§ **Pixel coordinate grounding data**
..............................
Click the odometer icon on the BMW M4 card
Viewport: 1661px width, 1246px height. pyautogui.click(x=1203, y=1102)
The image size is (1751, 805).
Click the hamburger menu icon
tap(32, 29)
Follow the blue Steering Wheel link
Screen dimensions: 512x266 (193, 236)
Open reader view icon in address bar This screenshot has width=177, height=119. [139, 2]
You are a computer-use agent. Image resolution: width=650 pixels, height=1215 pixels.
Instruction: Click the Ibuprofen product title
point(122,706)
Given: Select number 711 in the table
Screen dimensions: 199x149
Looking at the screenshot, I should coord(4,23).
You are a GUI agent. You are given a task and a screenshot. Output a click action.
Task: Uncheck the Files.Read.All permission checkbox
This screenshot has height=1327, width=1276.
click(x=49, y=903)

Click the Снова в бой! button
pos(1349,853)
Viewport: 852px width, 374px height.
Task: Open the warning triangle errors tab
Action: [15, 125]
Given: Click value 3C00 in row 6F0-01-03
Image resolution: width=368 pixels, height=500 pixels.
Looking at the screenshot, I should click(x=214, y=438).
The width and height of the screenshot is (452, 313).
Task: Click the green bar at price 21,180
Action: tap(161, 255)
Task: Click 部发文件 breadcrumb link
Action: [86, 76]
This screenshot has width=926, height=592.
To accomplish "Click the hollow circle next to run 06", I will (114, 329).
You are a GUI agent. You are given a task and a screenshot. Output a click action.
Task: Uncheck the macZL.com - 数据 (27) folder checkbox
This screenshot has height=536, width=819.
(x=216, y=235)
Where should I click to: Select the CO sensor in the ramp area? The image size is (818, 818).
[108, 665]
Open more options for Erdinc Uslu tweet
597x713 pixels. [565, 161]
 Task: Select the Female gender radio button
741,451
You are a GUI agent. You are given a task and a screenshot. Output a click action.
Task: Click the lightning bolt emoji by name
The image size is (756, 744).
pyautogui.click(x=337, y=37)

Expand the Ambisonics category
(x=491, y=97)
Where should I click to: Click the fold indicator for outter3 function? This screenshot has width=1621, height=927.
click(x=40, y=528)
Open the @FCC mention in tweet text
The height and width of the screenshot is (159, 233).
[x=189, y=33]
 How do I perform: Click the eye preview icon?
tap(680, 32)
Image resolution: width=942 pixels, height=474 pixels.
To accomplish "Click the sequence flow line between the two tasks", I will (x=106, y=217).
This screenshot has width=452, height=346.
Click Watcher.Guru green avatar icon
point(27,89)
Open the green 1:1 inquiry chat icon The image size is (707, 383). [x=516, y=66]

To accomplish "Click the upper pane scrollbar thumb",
..............................
§ **Exercise instructions**
All that the answer may hold is the lines from the one with "Image resolution: width=942" through the end of the data, set down exactly as they appear.

§ **Solution**
Image resolution: width=942 pixels, height=474 pixels.
To accomplish "Click the sequence flow line between the two tasks", I will (x=106, y=217).
This screenshot has width=452, height=346.
Click Watcher.Guru green avatar icon
point(27,89)
Open the green 1:1 inquiry chat icon The image size is (707, 383). [x=516, y=66]

To accomplish "Click the upper pane scrollbar thumb",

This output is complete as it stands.